(Stored records)
· · · ·

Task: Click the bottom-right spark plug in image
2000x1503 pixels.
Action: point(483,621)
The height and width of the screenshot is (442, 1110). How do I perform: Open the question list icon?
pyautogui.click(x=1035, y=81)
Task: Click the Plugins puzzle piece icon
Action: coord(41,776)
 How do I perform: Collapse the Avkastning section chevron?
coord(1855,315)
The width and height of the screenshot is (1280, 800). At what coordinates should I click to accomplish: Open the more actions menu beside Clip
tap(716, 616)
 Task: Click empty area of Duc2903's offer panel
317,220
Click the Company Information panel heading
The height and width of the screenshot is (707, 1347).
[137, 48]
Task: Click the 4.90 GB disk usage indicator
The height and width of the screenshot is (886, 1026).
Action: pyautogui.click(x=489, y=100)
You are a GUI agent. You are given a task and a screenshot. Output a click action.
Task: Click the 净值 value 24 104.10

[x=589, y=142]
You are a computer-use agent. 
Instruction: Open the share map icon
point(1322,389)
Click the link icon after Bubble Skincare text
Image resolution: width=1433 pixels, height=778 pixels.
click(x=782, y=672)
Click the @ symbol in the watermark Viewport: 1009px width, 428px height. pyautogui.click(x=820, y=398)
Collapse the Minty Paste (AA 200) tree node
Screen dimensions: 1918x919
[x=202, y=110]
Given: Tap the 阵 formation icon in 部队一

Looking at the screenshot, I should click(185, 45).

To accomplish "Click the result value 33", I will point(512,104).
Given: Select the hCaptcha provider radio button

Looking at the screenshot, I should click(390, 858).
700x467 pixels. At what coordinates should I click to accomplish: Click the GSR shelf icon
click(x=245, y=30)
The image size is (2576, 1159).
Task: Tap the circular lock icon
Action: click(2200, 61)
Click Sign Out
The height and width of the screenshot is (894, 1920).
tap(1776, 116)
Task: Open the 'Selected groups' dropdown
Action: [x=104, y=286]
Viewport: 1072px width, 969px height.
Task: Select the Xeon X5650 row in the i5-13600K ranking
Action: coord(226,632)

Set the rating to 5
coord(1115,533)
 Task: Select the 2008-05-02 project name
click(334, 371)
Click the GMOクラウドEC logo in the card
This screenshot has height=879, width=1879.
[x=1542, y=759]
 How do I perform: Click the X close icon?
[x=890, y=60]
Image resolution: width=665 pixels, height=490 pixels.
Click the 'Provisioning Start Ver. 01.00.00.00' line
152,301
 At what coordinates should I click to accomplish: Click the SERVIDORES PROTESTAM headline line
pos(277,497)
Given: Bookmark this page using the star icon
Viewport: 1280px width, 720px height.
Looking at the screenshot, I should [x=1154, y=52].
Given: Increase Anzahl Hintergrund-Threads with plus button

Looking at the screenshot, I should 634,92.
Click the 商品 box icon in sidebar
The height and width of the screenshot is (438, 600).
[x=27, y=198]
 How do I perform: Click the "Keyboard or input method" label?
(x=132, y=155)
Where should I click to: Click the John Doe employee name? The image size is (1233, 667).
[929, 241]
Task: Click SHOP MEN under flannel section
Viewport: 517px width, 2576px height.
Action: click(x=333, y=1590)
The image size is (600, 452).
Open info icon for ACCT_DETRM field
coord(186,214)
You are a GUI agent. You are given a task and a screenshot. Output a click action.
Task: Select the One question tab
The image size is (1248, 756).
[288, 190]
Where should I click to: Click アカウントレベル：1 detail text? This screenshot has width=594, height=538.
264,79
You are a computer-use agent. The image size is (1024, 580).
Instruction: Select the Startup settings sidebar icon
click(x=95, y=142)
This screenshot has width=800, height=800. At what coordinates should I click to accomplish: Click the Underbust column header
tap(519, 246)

· · · ·

Extract exactly the leading lines of the data, stopping at and including the line with "Click the Company Information panel heading".

Task: Click the bottom-right spark plug in image
2000x1503 pixels.
Action: point(483,621)
The height and width of the screenshot is (442, 1110). How do I perform: Open the question list icon?
pyautogui.click(x=1035, y=81)
Task: Click the Plugins puzzle piece icon
Action: coord(41,776)
 How do I perform: Collapse the Avkastning section chevron?
coord(1855,315)
The width and height of the screenshot is (1280, 800). At what coordinates should I click to accomplish: Open the more actions menu beside Clip
tap(716, 616)
 Task: Click empty area of Duc2903's offer panel
317,220
Click the Company Information panel heading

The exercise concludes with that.